### Task objective
In the entries below, change "drag handle" to "resize handle" and give back only the part that opens with the line containing "Where should I" and closes with the line containing "(x=111, y=403)". Leave everything else as it is.

### Exercise materials
↓
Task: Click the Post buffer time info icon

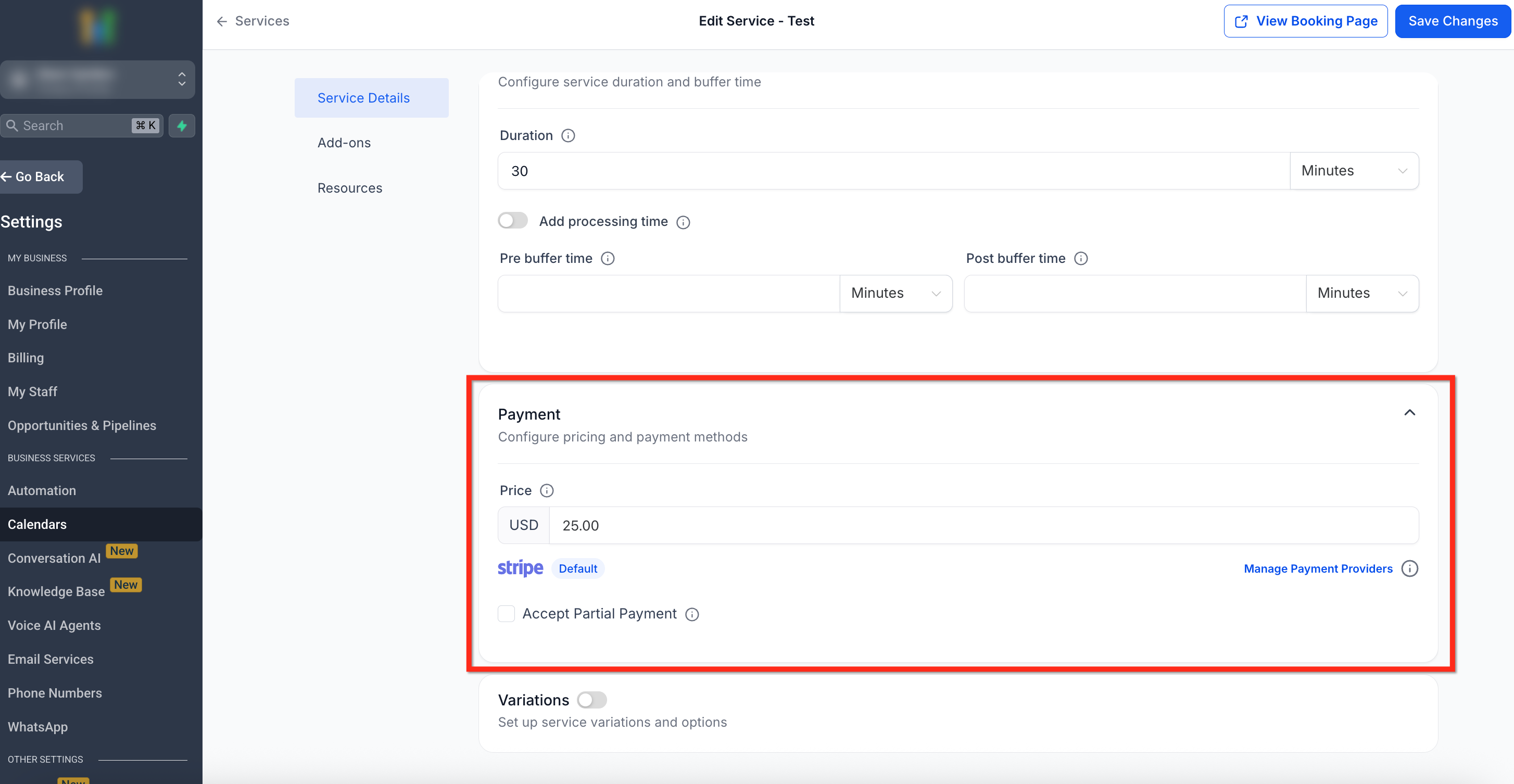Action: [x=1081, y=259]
↑
↓
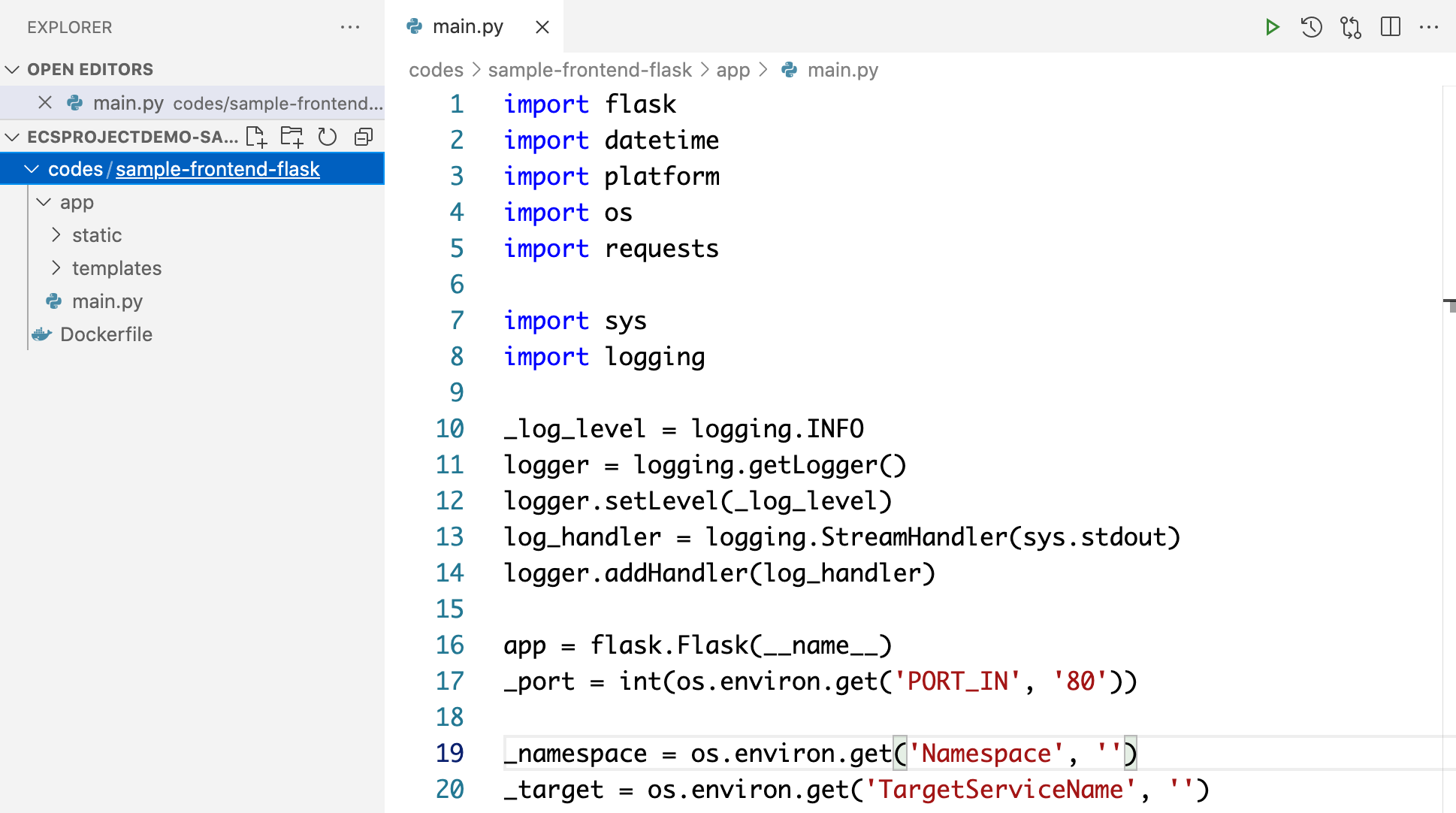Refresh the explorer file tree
↑
↓
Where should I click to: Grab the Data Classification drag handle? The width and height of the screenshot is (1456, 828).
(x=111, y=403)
↑
### Exercise answer
Where should I click to: Grab the Data Classification resize handle? The width and height of the screenshot is (1456, 828).
(x=111, y=403)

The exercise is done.